I am trying to interface freescale imx6 SoC with mpu92/65 sensor device.
I have taken mpu92/65 device driver from android (https://github.com/NoelMacwan/Kernel-10.4.1.B.0.101/tree/master/drivers/staging/iio/imu ) and have done necessary modifications to the driver and device tree.
Device tree modifications:
&i2c3{
...
extaccelerometer: mpu9250#68{
compatible = "mpu9250";
reg = <0x68>;
interrupt-parent = <&gpio2>;
interrupts = <9>;
int_config = /bits/ 8 <0x00>;
level_shifter = /bits/ 8 <0>;
orientation = [ 01 00 00 00 01 00 00 00 01 ];
sec_slave_type = <2>;
sec_slave_id = <0x12>;
secondary_i2c_addr = /bits/ 16 <0x0C>;
secondary_orientation = [ 00 01 00 ff 00 00 00 00 01 ];
};
}
inv_mpu_iio driver modifications:
static void get_platdata(struct device *dev, struct inv_mpu_iio_s *st){
struct device_node *np = dev->of_node;
int i=0;
of_property_read_u8(np, "int_config", &st->plat_data.int_config);
of_property_read_u8(np, "level_shifter", &st->plat_data.level_shifter);
of_property_read_u8_array(np, "orientation", &st->plat_data.orientation,9);
of_property_read_u32(np, "sec_slave_type", &st->plat_data.sec_slave_type);
of_property_read_u32(np, "sec_slave_id", &st->plat_data.sec_slave_id);
of_property_read_u16(np, "secondary_i2c_addr", &st->plat_data.secondary_i2c_addr);
of_property_read_u8_array(np, "secondary_orientation", &st->plat_data.secondary_orientation,9);
}
static int inv_mpu_probe(struct i2c_client *client,
const struct i2c_device_id *id)
{
.....
if (client->dev.of_node) {
get_platdata(&client->dev, st);
} else {
st->plat_data = *(struct mpu_platform_data *)dev_get_platdata(&client->dev);
}
.....
}
I have retrieved the platform data from device tree in the above manner. In probe function I am getting client->irq=0. But I have mentioned about the IRQ in the device tree. Please can someone tell me what else I need to do to mention gpio2-9 (linux pad) as an interrupt line for this i2c device.

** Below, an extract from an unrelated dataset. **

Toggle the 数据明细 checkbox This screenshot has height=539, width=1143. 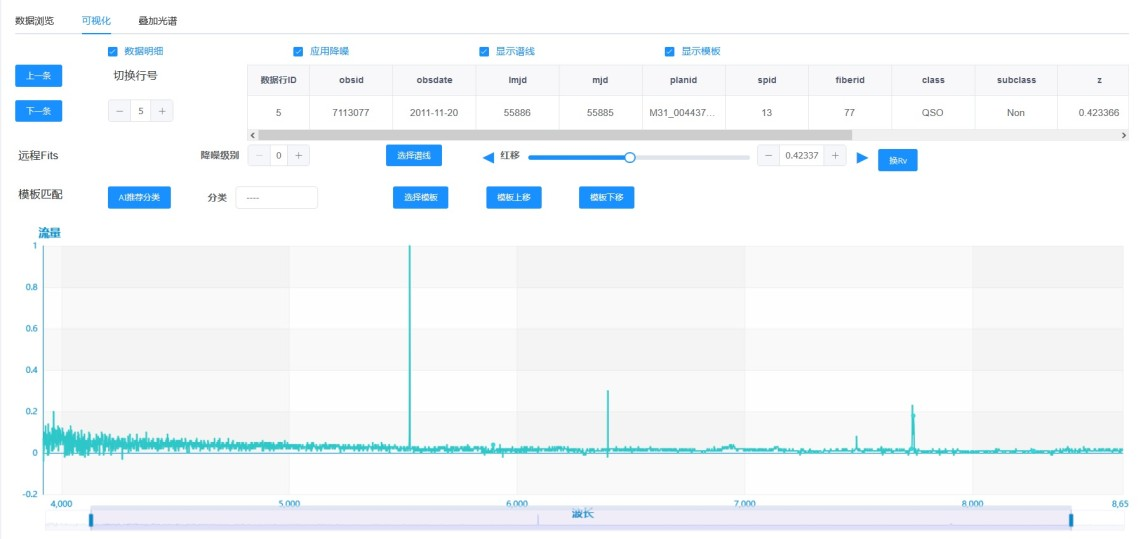(113, 51)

0x68 is the slave address of the i2c device. Driver probe functionality is trying to write on to the device for verifying the chip type initially. So the data and the address of the slave is sent to the adapter driver where in the adapter driver start function writes onto and reads from control and status registers is successfully executed.

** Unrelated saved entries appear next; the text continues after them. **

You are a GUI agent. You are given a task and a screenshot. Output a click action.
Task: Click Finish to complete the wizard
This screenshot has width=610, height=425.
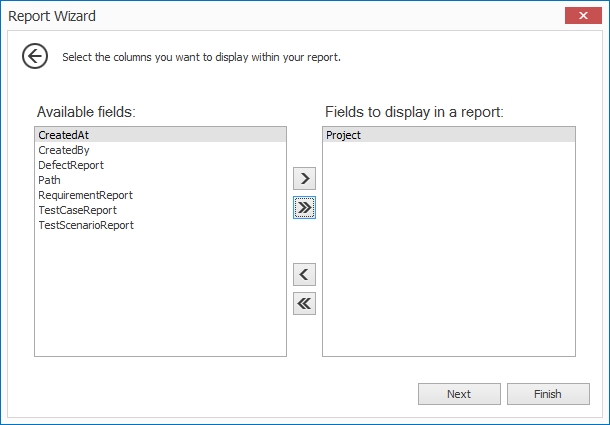pos(547,394)
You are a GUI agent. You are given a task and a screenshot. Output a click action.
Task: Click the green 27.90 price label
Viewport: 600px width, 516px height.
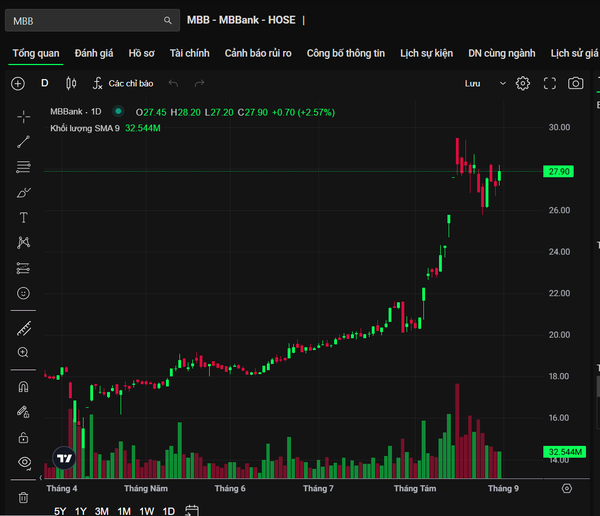click(559, 171)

static int i2c_imx_start(struct imx_i2c_struct *i2c_imx)
{
unsigned int temp = 0;
int result;
dev_dbg(&i2c_imx->adapter.dev, "<%s>\n", __func__);
i2c_imx_set_clk(i2c_imx);
result = clk_prepare_enable(i2c_imx->clk);
if (result)
return result;
imx_i2c_write_reg(i2c_imx->ifdr, i2c_imx, IMX_I2C_IFDR,__func__);
/* Enable I2C controller */
imx_i2c_write_reg(i2c_imx->hwdata->i2sr_clr_opcode, i2c_imx, IMX_I2C_I2SR,__func__);
imx_i2c_write_reg(i2c_imx->hwdata->i2cr_ien_opcode, i2c_imx, IMX_I2C_I2CR,__func__);
/* Wait controller to be stable */
udelay(50);
/* Start I2C transaction */
temp = imx_i2c_read_reg(i2c_imx, IMX_I2C_I2CR);
temp |= I2CR_MSTA;
imx_i2c_write_reg(temp, i2c_imx, IMX_I2C_I2CR,__func__);
result = i2c_imx_bus_busy(i2c_imx, 1);
if (result)
return result;
i2c_imx->stopped = 0;
temp |= I2CR_IIEN | I2CR_MTX | I2CR_TXAK;
temp &= ~I2CR_DMAEN;
imx_i2c_write_reg(temp, i2c_imx, IMX_I2C_I2CR,__func__);
return result;
}
Then the adapter driver writes on to the data register
imx_i2c_write_reg(msgs->addr << 1, i2c_imx, IMX_I2C_I2DR,__func__);
After this the adapter interrupt is generated ( bus interrupt got i2c3: 291).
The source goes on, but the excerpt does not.